**Consignes**
A. Résumez en deux phrases le texte sur le conte d'Odile Massé.
B. Recopiez fidèlement le passage du texte sur le conte d'Odile Massé qui va de « Ce monologue qui » jusqu'à « de tendresse affleurent. ».

**Texte de l'exercice**

%%

Un fils hanté par une mère qui le rejette, conte cruel d’Odile Massé
publié le 8 juin 2018 à 17h16

On a l'impression de progresser dans ce livre comme sur un sentier avec des claires-voies, mais qui s'assombrit de plus en plus. Dans une ville non identifiée, le narrateur passe du temps à se promener dans un parc et à distribuer des tracts indéterminés dans les rues. Il se passionne pour les martinets, moineaux ou corneilles et se plaît à rester immobile comme une statue pour que les volatiles finissent par se poser sur lui et y demeurer. «Je sens le frémissement de leurs ailes, les hésitations de leurs pattes sur la toile de mon pantalon, la pointe de leur bec qui frappe contre ma peau. Ils me goûtent. J'étouffe les rires qui montent en moi, de plaisir et de contentement, à me faire palper de la sorte par les oiseaux du parc, et leurs pattes et leurs plumes légères.» Il souffre avec plaisir, rêvant de prendre racine pour rester couvert d'oiseaux, mais ceux-ci s'envolent à la nuit tombée pour les cimes. La nature, elle, ne se retient pas.

Ce monologue qui ressasse des obsessions de plus en plus prégnantes a une matière extrêmement sensitive. Le narrateur (enfant ou adolescent ?) éprouve des sensations corporelles - pieds qui s’enfoncent dans le sable ou becs impatients sur la peau -, évoque les sons et les odeurs qui l’environnent, voix des passants, parfum de roses. Son univers introspectif, à la fois joyeusement oisif et sourdement angoissé, est hanté par la figure d’une femme, postée derrière le comptoir d’une boutique. Il a pour elle un rapport ambivalent, celui d’un fils pour une mère qui le néglige et dont il ne peut pourtant se passer, un fils qui éprouve du désir pour elle et de la jalousie pour tous les hommes qui viennent la visiter. Plus on s’enfonce dans ses pensées, plus cette mère apparaît monstrueuse, même si quelques souvenirs de tendresse affleurent.

%%

**Liste des lignes**
%%

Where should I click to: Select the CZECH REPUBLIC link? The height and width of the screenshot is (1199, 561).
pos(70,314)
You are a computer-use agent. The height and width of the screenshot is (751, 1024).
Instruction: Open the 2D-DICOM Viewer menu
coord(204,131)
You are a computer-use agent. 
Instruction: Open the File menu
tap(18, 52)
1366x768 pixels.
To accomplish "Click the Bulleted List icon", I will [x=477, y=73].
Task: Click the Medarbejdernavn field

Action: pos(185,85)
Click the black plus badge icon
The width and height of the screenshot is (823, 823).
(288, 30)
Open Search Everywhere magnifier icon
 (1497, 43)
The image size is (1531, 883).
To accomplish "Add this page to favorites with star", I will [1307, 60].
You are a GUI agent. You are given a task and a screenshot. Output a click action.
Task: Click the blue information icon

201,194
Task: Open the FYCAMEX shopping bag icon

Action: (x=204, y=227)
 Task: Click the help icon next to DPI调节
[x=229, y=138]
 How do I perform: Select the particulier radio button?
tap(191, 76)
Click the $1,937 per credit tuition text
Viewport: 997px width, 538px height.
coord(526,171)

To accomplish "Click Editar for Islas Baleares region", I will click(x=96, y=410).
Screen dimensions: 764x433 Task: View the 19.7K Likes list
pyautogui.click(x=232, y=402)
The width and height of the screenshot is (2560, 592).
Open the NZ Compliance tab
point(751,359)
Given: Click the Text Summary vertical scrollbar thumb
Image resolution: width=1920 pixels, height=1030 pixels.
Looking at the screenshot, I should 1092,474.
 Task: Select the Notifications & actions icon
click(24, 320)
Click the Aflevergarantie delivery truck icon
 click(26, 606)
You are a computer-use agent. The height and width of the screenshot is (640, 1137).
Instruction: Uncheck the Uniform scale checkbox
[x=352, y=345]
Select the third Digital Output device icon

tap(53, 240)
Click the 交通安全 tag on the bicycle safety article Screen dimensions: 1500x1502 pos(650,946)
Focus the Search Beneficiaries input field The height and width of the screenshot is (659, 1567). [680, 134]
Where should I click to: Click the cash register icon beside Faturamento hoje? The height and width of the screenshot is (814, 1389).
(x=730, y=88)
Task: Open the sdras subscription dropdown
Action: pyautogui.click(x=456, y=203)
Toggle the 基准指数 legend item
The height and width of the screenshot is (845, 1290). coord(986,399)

%%

**Corrigé des exercices**
A. Dans une ville non identifiée, le narrateur se promène dans un parc, distribue des tracts et reste immobile comme une statue pour que les oiseaux se posent sur lui. Son monologue, à la matière très sensitive, est hanté par une femme postée derrière le comptoir d'une boutique, qu'il aime comme un fils négligé par sa mère et qui apparaît de plus en plus monstrueuse.

B.
Ce monologue qui ressasse des obsessions de plus en plus prégnantes a une matière extrêmement sensitive. Le narrateur (enfant ou adolescent ?) éprouve des sensations corporelles - pieds qui s’enfoncent dans le sable ou becs impatients sur la peau -, évoque les sons et les odeurs qui l’environnent, voix des passants, parfum de roses. Son univers introspectif, à la fois joyeusement oisif et sourdement angoissé, est hanté par la figure d’une femme, postée derrière le comptoir d’une boutique. Il a pour elle un rapport ambivalent, celui d’un fils pour une mère qui le néglige et dont il ne peut pourtant se passer, un fils qui éprouve du désir pour elle et de la jalousie pour tous les hommes qui viennent la visiter. Plus on s’enfonce dans ses pensées, plus cette mère apparaît monstrueuse, même si quelques souvenirs de tendresse affleurent.